**Exercise objective**.
Carry the forum thread about the soap label stamp forward from its last post.

**Selected excerpt**.
* * *
# My new “stamp”



## SweetHoneyHandmade (Mar 5, 2019)

The designer I hired provided a 3D mock-up of the label stamp, I blurred out my company name (not sure if it was allowed). The ounces and scent will be handwritten. What are your thoughts?


----------



## lsg (Mar 5, 2019)

Great-looking stamp


----------



## dibbles (Mar 5, 2019)

I like it  very much 

Do you put what fragrance it is somewhere?


----------



## Zany_in_CO (Mar 5, 2019)

What size? Is it a rubber stamp? Curious to see how sharp the imprint is on soap. Other than that, heh heh, I like the design but I'm drawn to changing the size/font of the word "SOAP" for better balance. But that's just me... picky, picky, picky.


----------



## Clarice (Mar 5, 2019)

I assume that will be stamped on the wrapper?  It is VERY NICE!!!

If it were not too time consuming / labor intensive I also thing stamping on your soap bars would look amazing.  I am going to guess that the font / text of what is around the edges is too fine to come out when stamped on soap but think about perhaps the center image and some scrolls around the edge or the like ------ and like i say - it may not be at ALL feasible to stamp your soaps.
* * *
**Collected material**.

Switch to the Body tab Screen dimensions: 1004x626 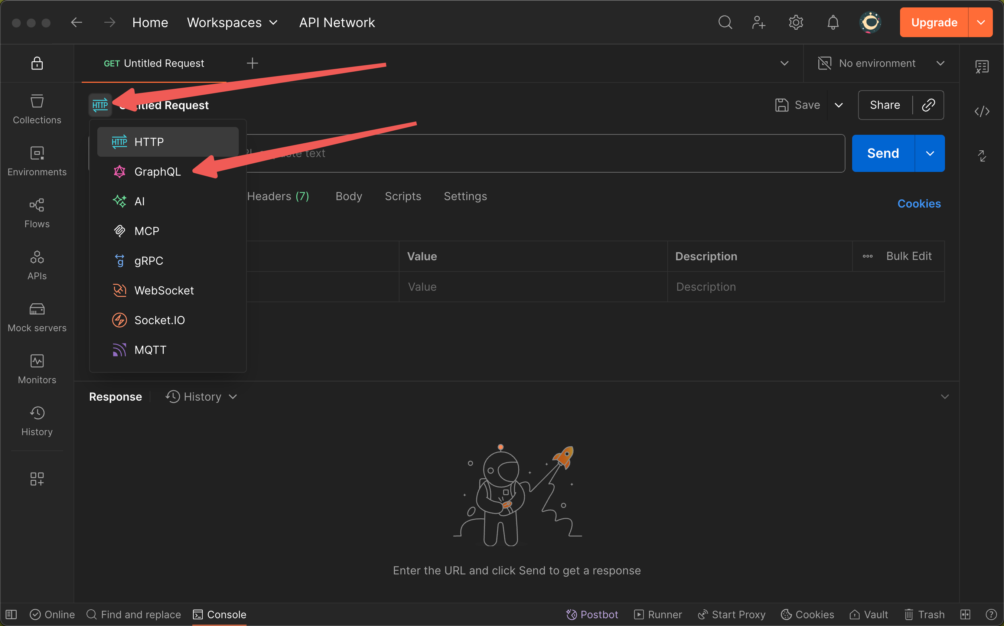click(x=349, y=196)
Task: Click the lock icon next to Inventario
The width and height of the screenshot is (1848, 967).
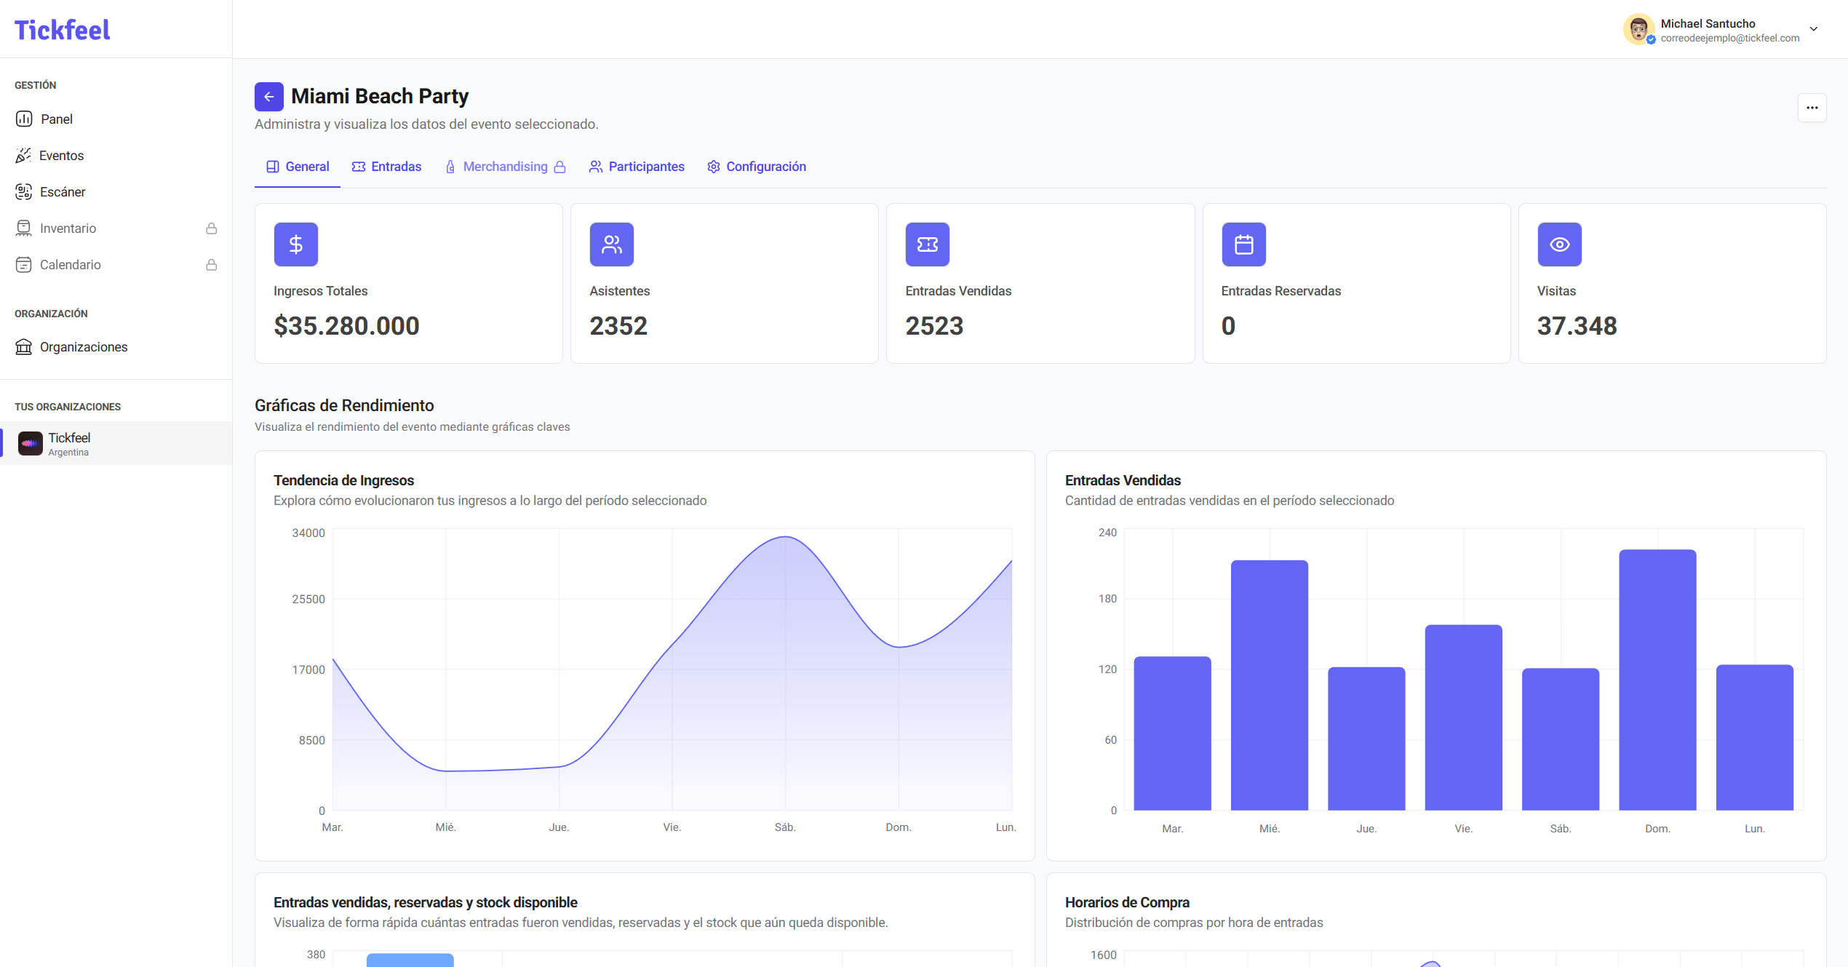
* * *
**Solved problem**.
For a wrapper stamp i think is GORGEOUS!

AND - I agree with @Zany_in_CO - you are giving up a LOT of real estate to "soap" (which presumably they know they are buying LOL) and could use some of that for your branding!


----------



## SweetHoneyHandmade (Mar 5, 2019)

Thank you all for your feedback. This would be a wrapper stamp, 2” circles. Above soap will be the ounces or grams, and below will be the fragrance. Am I allowed to share the company name? When it’s not blurred out, I do think it’s a bit more balanced... but I may be biased 

Also, SOAP is not the only product I will be selling, using this style label. I’m also offering JAM and WOOL. Please don’t laugh too hard,   I am aware of how odd a combination of goods that is. The jam is homemade/home canned and the wool is from my own flock. It’s along the lines of... “something to keep you clean, something to keep you fed, and something to keep you warm”






Oh duh I just realized I didn’t need to blur out my company name, as it is my profile name!


----------



## DWinMadison (Mar 5, 2019)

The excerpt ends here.